> _Instruções de trabalho_
Prossiga o excerto sobre a Grécia e a Europa a partir da sua última frase.

> _Excerto_
########

Todos os que exercem poder
na Europa parecem preferir que a Grécia desapareça, pois tudo seria certamente
mais simples sem esta grande "chatice" que é ter um "problema
grego" – até há quem designe o país como cirrose, levando a questionar se
a Grécia é o fígado da Europa e levando a concluir que a Europa é alcoólica em
último grau e que, portanto, ou faz uma cura forçada, um transplante imediato
ou morre.
Mas
também o cidadão normal parece contagiado por sentir que é necessário ter uma
opinião sobre a Grécia. "Eles que saiam", li num comentário num
jornal online, outros dizem no Facebook "não vou pagar reformas aos
55 anos quando aqui já vamos nos sessentas".
No
fim de contas, como sempre, há desinformação a rodos, lançada pelos próprios
intervenientes e muitas vezes mesmo por aqueles que deveriam zelar pela
normalidade, isto é, os próprios governantes dos países Europeus e altos
funcionários da Comissão.
Nestas
negociações não há inocentes em lado nenhum, as posições estão polarizadas e há
uma luta a ganhar e ou ganha a Grécia ou ganham os que se lhe opõem. Mas será
mesmo assim? Talvez seja mais complicado do que isso.
À
primeira vista tudo parece muito claro, há um país que se endividou brutalmente
e portanto tem de ser responsabilizado e pagar. Certo? Talvez não. Indo por
partes do geral para o particular.
Há
várias lutas políticas em campo e depois há a população grega. Não quero dizer
que a Grécia é o equivalente à Espanha de 1936 porque é forte demais, mas no
campo das ideias talvez seja um bom ponto de partida para fazer umreset à espuma dos dias
e ir mais fundo, onde está o que interessa para compreender o que está em jogo.
Em
1936 na Guerra Civil espanhola opunham-se duas forças no terreno, com aliados
estrangeiros extremistas presentes em cada lado à direita e à esquerda e outros
ausentes, como as democracias europeias. Escolho a Guerra Civil Espanhola
porque foi definidora da evolução política dos anos seguintes na Europa tal
como me parece que será a Grécia hoje.

########

> _Informação apresentada_
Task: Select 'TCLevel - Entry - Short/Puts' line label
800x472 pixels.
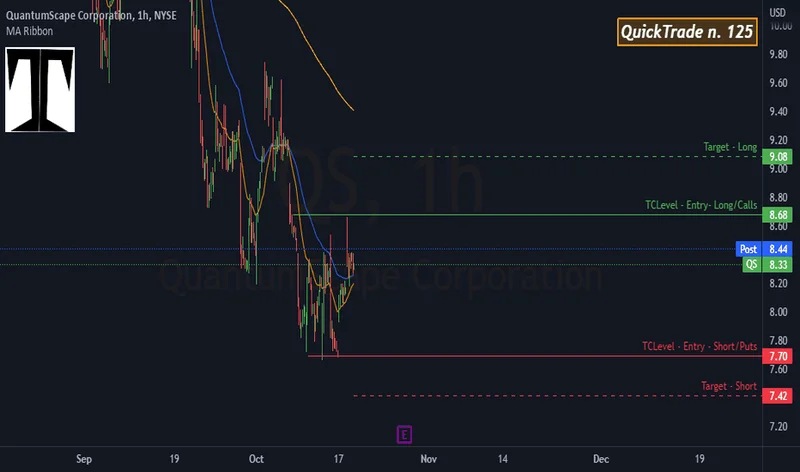Action: (699, 346)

########

> _Resultado do exercício_
Em
2015 não temos guerra com armas na Grécia (ou pelo menos ainda não a temos),
mas temos uma guerra de palavras em curso entre duas posições extremadas, a do
Syriza e a dos partidos que governaram antes dele (direita e esquerda, Nova
Democracia e PASOK e todos os que se formaram após a sua desintegração).
Não
vale a pena perder muito tempo com esta parte da história, pois após sete anos
de austeridade em Portugal e na Europa toda a gente já teve tempo de escolher
lados e assumir-se como Austeritário e apoiar governos que professam essas
políticas ou assumir-se como não Austeritário e estar do lado dos que acham que
a política deve ser de crescimento e ter austeridade quanto baste.
No
entanto, porque o governo grego resolveu desafiar tudo o que se assumiu como
correcto de ser feito sob a bandeira da austeridade ao nível político europeu e
também na Itália, Espanha, Portugal e Irlanda, estamos realmente num momento definidor.
Ou se começa de novo e se faz um mea culpaparcial,
iniciando-se um novo período ou se continuará em frente para o ano sete da era
da euro-austeridade.
Hoje
estamos já num local muito distante da discussão sobre quem teve a culpa da
crise ter surgido, se os governantes, se os bancos, se outra coisa qualquer.
Neste momento essa é uma discussão que perdeu relevância, o que se está a
discutir é se a solução maioritariamente adoptada na zona euro para lidar com a
crise deve ou não continuar a ser a austeridade só por si.
A
questão central é que os actuais governos alemão, português ou espanhol, os
partidos que fazem parte de coligações no governo na Holanda e Finlândia, bem
como ex-governantes nacionais, agora nas instituições europeias, têm bastante a
perder se a base da sua política for colocada em causa de forma abrupta com uma
qualquer viragem política rápida na Grécia – tanto mais que há eleições ainda a
serem feitas em Portugal e Espanha este ano.
Por
outro lado, toda a gente já percebeu que instituições como o FMI estão
obsoletas, pois não estão estruturadas para lidar com países com moeda única. O
que aconteceu durante as troikas foi um exercício de
incompetência atroz por parte de executantes que não detinham o saber
necessário para lidar com um fenómeno com o qual não se haviam antes
confrontado. Uma vez largados no terreno apenas lhes restava continuar em
frente para não perder a face.
De
algum modo, parte dos problemas políticos actuais com a Grécia advém dessa
incapacidade de encontrar uma forma de o FMI não perder a face na Europa para
que possa continuar a ter face noutras geografias mundiais.
E
quanto à Grécia? São os gregos uns bandidos ou não?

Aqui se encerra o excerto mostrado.